* _BRIEF_
Would you retype every record below exactly as written?

* _PROVIDED DATA_

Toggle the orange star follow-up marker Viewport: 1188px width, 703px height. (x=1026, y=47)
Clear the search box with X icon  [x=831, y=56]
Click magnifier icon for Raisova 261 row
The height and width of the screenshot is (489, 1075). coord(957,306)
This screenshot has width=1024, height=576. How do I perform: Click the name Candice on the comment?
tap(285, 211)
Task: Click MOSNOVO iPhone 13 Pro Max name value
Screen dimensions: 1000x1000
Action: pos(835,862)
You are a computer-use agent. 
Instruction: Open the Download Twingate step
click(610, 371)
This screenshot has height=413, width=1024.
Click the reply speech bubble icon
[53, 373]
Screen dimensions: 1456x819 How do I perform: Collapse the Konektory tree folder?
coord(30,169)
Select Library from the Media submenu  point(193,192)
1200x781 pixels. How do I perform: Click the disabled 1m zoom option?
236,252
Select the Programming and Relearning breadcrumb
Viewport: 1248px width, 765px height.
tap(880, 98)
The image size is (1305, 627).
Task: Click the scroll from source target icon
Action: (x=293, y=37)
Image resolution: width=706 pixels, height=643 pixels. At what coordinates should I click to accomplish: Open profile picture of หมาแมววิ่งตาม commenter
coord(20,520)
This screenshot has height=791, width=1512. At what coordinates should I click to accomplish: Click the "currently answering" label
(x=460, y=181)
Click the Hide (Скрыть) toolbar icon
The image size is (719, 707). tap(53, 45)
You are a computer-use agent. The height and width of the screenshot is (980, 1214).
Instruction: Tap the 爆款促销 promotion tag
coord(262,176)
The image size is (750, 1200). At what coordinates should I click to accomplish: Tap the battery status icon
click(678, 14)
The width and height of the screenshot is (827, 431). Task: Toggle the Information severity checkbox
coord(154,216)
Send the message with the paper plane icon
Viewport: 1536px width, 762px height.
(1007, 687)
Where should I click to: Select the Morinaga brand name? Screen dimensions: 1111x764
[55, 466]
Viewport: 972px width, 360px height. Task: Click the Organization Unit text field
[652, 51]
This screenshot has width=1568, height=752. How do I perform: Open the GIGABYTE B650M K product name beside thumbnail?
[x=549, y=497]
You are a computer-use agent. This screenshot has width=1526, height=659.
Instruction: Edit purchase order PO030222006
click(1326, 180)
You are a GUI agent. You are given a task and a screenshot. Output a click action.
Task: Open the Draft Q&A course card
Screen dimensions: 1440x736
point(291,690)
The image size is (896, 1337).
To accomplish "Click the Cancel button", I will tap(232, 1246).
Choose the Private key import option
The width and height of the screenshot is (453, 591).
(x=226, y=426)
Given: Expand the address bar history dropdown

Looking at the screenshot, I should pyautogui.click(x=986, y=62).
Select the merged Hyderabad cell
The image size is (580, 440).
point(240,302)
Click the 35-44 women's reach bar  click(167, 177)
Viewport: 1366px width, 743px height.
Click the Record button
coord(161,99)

* _COMPLETED EXERCISE_
Toggle the orange star follow-up marker Viewport: 1188px width, 703px height. (x=1026, y=47)
Clear the search box with X icon  [x=831, y=56]
Click magnifier icon for Raisova 261 row
The height and width of the screenshot is (489, 1075). coord(957,306)
This screenshot has width=1024, height=576. How do I perform: Click the name Candice on the comment?
tap(285, 211)
Task: Click MOSNOVO iPhone 13 Pro Max name value
Screen dimensions: 1000x1000
Action: pos(835,862)
You are a computer-use agent. 
Instruction: Open the Download Twingate step
click(610, 371)
This screenshot has height=413, width=1024.
Click the reply speech bubble icon
[53, 373]
Screen dimensions: 1456x819 How do I perform: Collapse the Konektory tree folder?
coord(30,169)
Select Library from the Media submenu  point(193,192)
1200x781 pixels. How do I perform: Click the disabled 1m zoom option?
236,252
Select the Programming and Relearning breadcrumb
Viewport: 1248px width, 765px height.
tap(880, 98)
The image size is (1305, 627).
Task: Click the scroll from source target icon
Action: (x=293, y=37)
Image resolution: width=706 pixels, height=643 pixels. At what coordinates should I click to accomplish: Open profile picture of หมาแมววิ่งตาม commenter
coord(20,520)
This screenshot has height=791, width=1512. At what coordinates should I click to accomplish: Click the "currently answering" label
(x=460, y=181)
Click the Hide (Скрыть) toolbar icon
The image size is (719, 707). tap(53, 45)
You are a computer-use agent. The height and width of the screenshot is (980, 1214).
Instruction: Tap the 爆款促销 promotion tag
coord(262,176)
The image size is (750, 1200). At what coordinates should I click to accomplish: Tap the battery status icon
click(678, 14)
The width and height of the screenshot is (827, 431). Task: Toggle the Information severity checkbox
coord(154,216)
Send the message with the paper plane icon
Viewport: 1536px width, 762px height.
(1007, 687)
Where should I click to: Select the Morinaga brand name? Screen dimensions: 1111x764
[55, 466]
Viewport: 972px width, 360px height. Task: Click the Organization Unit text field
[652, 51]
This screenshot has width=1568, height=752. How do I perform: Open the GIGABYTE B650M K product name beside thumbnail?
[x=549, y=497]
You are a computer-use agent. This screenshot has width=1526, height=659.
Instruction: Edit purchase order PO030222006
click(1326, 180)
You are a GUI agent. You are given a task and a screenshot. Output a click action.
Task: Open the Draft Q&A course card
Screen dimensions: 1440x736
point(291,690)
The image size is (896, 1337).
To accomplish "Click the Cancel button", I will tap(232, 1246).
Choose the Private key import option
The width and height of the screenshot is (453, 591).
(x=226, y=426)
Given: Expand the address bar history dropdown

Looking at the screenshot, I should pyautogui.click(x=986, y=62).
Select the merged Hyderabad cell
The image size is (580, 440).
point(240,302)
Click the 35-44 women's reach bar  click(167, 177)
Viewport: 1366px width, 743px height.
Click the Record button
coord(161,99)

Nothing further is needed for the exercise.